**Requirements:** Lay out the items in the stretch from the line containing "Toggle regex (.*) option in Find bar" through the line containing "Action: click(617, 448)" as a numbered list, leaving out blank lines.

**Information supplied:**
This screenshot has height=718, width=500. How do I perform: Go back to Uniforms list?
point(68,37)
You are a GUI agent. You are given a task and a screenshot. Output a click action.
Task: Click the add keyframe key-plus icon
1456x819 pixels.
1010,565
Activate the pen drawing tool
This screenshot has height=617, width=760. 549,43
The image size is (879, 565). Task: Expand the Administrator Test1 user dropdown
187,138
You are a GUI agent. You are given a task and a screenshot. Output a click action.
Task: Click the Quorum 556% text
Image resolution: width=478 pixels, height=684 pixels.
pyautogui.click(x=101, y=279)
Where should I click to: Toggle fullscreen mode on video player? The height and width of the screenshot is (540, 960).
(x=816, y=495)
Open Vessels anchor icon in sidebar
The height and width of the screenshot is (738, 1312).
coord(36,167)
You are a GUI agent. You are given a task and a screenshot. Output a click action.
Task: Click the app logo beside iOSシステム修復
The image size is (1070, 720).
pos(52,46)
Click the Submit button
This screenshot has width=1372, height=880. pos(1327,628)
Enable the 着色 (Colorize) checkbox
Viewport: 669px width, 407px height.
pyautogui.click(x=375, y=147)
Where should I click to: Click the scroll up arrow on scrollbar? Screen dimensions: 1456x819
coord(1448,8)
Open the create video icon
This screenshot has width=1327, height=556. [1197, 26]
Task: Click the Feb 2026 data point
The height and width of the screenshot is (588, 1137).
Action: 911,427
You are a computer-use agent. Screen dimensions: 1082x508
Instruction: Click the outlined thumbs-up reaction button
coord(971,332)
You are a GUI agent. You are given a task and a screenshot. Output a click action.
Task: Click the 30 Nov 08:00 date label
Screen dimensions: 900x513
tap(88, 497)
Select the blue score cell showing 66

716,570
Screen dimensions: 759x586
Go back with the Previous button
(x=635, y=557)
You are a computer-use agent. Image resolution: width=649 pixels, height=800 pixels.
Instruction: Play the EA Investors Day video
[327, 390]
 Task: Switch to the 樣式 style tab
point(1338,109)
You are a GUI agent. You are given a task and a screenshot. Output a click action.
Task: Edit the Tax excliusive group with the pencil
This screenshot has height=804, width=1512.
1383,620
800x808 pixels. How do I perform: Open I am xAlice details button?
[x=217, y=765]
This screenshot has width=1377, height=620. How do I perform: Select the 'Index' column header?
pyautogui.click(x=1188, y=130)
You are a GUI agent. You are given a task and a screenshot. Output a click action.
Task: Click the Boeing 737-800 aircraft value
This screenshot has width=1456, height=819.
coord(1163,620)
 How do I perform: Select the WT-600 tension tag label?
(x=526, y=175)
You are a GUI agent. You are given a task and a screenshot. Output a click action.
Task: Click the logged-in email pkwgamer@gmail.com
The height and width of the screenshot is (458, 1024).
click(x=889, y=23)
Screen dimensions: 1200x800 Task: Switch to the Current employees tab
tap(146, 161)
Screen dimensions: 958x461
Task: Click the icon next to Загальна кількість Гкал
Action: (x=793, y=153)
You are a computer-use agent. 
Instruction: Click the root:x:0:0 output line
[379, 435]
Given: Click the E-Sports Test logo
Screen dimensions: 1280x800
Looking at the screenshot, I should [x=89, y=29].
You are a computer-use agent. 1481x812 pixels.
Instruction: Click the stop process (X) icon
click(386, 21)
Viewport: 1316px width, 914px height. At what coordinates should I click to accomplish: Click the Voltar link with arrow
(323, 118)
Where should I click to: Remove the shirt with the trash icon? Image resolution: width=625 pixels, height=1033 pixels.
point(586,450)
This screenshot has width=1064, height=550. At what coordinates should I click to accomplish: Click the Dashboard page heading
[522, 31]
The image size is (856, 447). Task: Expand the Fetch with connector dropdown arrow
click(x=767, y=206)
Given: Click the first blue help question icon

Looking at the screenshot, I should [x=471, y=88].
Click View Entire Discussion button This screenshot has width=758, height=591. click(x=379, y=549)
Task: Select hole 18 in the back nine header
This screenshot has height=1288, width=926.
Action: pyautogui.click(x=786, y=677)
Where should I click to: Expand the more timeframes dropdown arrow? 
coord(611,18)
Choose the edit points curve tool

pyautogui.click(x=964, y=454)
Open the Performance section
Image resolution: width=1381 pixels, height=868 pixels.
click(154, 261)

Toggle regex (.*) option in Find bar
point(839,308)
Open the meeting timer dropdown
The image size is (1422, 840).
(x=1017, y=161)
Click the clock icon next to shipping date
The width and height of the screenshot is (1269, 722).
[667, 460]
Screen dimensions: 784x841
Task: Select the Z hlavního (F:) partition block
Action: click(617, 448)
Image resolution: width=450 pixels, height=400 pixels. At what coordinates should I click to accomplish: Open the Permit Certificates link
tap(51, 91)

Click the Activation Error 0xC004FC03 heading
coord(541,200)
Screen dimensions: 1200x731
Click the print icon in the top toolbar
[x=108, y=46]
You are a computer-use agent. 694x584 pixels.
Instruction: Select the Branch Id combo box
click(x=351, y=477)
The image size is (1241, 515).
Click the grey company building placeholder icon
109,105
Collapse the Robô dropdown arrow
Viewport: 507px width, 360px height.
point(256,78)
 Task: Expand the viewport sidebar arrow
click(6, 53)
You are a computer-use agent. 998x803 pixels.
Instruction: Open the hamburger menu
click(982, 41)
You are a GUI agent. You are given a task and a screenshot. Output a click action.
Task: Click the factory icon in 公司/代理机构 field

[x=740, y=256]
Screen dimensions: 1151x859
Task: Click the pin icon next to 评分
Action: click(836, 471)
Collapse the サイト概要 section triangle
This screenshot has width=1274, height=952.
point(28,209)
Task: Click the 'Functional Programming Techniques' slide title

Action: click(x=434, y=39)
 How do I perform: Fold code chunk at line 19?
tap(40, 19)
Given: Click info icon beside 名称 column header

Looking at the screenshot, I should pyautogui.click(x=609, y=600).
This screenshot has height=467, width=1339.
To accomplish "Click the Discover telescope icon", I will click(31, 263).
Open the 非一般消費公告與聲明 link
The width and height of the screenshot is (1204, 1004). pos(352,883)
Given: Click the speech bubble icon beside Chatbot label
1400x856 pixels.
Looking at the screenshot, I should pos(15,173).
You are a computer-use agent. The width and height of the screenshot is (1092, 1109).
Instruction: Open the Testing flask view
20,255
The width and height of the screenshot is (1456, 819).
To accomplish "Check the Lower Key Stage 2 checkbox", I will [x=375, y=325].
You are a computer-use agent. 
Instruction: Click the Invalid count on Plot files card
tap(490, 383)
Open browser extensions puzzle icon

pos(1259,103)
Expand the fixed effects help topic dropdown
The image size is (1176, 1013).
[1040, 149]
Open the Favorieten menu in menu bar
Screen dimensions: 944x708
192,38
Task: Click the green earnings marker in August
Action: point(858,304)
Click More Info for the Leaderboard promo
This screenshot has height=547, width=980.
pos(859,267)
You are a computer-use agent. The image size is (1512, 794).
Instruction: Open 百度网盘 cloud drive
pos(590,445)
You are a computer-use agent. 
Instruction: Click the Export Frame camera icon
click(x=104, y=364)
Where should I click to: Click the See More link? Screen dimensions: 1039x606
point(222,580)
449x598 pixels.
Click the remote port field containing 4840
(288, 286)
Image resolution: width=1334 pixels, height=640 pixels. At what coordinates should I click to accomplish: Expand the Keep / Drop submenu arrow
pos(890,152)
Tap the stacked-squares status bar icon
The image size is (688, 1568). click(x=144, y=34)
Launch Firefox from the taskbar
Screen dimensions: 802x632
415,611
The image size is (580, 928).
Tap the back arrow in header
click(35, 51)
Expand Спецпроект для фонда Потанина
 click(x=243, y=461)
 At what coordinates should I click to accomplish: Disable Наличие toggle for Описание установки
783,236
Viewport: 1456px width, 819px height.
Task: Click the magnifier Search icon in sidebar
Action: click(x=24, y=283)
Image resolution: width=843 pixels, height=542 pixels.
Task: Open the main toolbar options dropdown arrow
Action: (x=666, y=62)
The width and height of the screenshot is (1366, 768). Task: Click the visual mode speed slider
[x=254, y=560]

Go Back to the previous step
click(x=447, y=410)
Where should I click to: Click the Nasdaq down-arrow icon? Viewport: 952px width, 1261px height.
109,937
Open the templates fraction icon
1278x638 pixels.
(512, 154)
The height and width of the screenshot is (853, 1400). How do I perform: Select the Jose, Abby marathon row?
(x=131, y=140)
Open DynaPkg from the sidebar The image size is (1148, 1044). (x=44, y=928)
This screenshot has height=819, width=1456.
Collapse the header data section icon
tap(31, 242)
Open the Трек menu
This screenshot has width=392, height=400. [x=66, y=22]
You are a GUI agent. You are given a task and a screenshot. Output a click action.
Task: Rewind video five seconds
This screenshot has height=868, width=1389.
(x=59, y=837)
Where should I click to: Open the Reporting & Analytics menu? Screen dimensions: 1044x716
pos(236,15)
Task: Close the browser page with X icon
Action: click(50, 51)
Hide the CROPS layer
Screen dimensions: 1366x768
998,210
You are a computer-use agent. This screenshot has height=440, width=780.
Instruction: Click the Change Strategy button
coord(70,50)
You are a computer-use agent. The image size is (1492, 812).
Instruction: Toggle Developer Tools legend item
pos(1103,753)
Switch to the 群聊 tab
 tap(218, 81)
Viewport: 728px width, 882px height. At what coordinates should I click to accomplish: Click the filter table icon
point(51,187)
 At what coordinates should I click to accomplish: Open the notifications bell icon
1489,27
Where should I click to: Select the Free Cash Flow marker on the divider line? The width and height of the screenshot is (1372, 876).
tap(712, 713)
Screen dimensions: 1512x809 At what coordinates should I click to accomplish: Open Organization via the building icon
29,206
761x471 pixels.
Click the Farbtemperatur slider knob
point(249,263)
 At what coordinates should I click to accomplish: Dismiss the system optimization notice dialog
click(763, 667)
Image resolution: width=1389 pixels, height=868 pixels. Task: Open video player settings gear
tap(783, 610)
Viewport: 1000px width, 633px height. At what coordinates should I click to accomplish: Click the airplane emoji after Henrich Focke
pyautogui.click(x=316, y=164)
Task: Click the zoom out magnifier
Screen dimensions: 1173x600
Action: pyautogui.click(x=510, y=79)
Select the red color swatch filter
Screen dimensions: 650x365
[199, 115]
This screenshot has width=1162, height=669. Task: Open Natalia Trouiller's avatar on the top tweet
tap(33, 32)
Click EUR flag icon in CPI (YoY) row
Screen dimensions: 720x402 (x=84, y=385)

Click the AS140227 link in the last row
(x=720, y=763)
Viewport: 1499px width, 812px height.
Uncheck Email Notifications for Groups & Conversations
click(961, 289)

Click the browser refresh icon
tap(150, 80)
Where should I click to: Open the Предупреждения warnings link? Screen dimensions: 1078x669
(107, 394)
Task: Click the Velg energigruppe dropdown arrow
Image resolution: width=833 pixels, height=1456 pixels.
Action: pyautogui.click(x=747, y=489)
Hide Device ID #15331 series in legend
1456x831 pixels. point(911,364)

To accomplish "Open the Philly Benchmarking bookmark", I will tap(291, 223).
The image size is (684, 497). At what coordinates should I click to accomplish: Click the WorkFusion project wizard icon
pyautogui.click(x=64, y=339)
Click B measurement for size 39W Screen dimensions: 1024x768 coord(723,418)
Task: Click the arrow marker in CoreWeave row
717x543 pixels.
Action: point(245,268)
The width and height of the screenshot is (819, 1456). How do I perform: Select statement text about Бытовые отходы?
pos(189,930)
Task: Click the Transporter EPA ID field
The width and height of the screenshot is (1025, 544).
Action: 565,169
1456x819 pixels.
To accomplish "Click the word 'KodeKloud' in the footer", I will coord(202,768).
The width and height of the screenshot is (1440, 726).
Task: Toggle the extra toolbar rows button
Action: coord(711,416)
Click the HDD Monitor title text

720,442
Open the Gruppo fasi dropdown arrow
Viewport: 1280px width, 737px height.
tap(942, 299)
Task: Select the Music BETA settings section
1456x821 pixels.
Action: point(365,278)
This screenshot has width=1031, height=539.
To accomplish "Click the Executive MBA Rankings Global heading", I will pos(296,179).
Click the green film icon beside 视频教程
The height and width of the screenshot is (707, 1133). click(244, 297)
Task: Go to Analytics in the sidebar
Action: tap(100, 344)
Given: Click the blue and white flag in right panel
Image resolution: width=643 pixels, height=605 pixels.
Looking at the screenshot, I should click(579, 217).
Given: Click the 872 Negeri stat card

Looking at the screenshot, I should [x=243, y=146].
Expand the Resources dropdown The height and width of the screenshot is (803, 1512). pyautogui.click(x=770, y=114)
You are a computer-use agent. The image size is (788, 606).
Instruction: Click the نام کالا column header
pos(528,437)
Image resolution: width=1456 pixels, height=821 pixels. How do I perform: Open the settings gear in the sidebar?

**Output for this exercise:**
1. Toggle regex (.*) option in Find bar
2. point(839,308)
3. Open the meeting timer dropdown
4. The image size is (1422, 840).
5. (x=1017, y=161)
6. Click the clock icon next to shipping date
7. The width and height of the screenshot is (1269, 722).
8. [667, 460]
9. Screen dimensions: 784x841
10. Task: Select the Z hlavního (F:) partition block
11. Action: click(617, 448)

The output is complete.